Production of human monoclonal antibodies against Galα(1–3)Gal

The hyperacute rejection observed in models of pig‐to‐human xenotransplantation is mainly because of the presence of natural antibodies in human blood with specificity for the Galα(1–3)Gal (Gal) carbohydrate moiety present on the surface of porcine endothelial cells. Human monoclonal anti‐Gal antibodies could be of use both in the study of the basic mechanisms of hyperacute rejection as well as in its clinical prevention. In the present study we prepared 42 heterohybridomas (human–mouse) secreting antibodies with specificity for the Gal epitope. All of the antibodies produced were of the IgM isotype, according to a dot‐blot assay.
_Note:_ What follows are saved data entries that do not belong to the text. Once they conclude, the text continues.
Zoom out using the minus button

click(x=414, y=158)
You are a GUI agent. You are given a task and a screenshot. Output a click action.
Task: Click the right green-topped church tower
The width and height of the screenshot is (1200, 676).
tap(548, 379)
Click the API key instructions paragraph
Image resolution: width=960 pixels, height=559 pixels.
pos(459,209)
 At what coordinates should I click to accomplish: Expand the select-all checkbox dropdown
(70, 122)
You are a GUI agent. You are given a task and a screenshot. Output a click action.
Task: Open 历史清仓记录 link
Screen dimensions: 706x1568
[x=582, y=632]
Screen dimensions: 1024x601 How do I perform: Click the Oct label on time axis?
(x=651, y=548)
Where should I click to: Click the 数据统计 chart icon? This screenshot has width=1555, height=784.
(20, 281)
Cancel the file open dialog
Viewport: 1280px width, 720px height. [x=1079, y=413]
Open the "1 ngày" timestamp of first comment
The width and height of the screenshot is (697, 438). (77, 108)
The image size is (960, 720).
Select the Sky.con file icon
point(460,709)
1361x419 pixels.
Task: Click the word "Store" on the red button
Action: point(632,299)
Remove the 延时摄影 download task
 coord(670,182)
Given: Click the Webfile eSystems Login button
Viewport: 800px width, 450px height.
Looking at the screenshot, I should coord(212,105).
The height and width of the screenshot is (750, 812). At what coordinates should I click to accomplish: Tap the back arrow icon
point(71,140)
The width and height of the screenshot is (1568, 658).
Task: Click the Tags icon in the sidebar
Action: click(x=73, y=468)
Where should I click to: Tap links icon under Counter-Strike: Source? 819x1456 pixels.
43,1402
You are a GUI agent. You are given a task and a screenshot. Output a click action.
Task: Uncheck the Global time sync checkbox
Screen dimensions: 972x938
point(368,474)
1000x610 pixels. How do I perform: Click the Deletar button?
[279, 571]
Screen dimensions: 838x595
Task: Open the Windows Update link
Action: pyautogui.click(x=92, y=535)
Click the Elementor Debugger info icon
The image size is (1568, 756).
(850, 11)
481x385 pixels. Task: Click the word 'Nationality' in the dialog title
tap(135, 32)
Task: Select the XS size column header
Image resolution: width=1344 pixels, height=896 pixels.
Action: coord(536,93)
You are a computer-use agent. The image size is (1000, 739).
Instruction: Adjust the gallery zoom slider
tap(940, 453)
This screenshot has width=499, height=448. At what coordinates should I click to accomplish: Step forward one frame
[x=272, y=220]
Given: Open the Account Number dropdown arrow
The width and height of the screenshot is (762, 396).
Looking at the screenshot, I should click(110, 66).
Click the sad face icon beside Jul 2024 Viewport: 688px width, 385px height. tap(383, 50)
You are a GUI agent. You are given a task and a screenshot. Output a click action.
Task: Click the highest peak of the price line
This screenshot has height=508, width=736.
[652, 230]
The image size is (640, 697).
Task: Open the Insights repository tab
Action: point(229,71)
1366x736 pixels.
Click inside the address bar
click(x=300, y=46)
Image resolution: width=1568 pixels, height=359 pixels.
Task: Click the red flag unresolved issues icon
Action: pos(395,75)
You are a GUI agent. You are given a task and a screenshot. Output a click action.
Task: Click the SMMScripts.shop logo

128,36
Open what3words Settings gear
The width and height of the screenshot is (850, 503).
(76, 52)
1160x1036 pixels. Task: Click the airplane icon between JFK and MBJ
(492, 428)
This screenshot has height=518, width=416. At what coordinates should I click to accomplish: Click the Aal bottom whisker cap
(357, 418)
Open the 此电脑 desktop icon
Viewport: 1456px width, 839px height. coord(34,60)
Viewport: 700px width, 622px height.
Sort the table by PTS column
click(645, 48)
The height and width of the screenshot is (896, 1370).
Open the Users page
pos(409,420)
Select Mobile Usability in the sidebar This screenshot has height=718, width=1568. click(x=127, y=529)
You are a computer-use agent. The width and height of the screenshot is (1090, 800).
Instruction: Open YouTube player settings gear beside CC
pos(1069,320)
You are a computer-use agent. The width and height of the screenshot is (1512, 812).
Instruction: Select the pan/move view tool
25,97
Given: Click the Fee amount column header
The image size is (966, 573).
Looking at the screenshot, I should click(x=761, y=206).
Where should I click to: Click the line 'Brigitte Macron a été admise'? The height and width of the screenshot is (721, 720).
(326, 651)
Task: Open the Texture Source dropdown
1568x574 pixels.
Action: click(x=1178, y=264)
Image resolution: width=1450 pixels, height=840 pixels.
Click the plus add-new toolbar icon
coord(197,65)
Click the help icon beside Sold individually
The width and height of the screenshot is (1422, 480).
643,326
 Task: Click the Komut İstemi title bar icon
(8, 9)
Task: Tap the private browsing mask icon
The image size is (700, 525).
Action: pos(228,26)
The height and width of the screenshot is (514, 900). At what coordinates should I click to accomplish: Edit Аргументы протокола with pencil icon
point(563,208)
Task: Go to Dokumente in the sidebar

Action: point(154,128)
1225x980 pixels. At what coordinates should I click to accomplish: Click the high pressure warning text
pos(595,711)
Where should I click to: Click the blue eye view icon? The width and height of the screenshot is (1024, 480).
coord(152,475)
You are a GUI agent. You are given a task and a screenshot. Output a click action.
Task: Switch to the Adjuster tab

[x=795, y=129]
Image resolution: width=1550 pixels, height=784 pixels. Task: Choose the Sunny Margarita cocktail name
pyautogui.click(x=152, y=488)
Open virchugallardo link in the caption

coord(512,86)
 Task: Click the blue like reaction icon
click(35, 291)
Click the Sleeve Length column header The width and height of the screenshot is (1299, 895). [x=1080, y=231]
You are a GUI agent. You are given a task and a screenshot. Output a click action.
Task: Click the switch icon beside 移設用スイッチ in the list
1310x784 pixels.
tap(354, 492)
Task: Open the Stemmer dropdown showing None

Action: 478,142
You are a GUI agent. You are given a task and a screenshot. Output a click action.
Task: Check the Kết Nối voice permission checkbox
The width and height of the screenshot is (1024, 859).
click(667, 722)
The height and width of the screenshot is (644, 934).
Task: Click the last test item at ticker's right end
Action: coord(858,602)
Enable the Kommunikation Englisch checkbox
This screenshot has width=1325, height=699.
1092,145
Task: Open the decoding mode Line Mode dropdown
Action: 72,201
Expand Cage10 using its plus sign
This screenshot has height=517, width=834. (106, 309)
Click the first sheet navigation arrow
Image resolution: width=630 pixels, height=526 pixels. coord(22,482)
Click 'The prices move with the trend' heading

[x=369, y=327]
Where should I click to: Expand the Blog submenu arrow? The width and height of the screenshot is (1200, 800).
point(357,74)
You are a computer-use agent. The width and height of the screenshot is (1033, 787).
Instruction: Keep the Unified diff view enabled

Twenty‐seven antibodies were further characterized, and shown to be specific for Gal by different methods, including an enzyme‐linked immunosorbent assay, in which the plates were sensitized with mouse laminin as a source of Gal. Specificity was also confirmed using purified Gal carbohydrate in a hemagglutination inhibition assay. The antibodies were shown to mediate lysis of Gal‐expressing rabbit erythrocytes in the presence of complement. However, the heterohybridomas themselves were shown to express Gal, a result of the mouse P3x63Ag8.653 hybridoma cells used during hybridoma generation. The presence of this epitope on the surface of anti‐Gal‐producing cells, and on the antibody itself, represents a limitation to the production of high affinity anti‐Gal antibodies.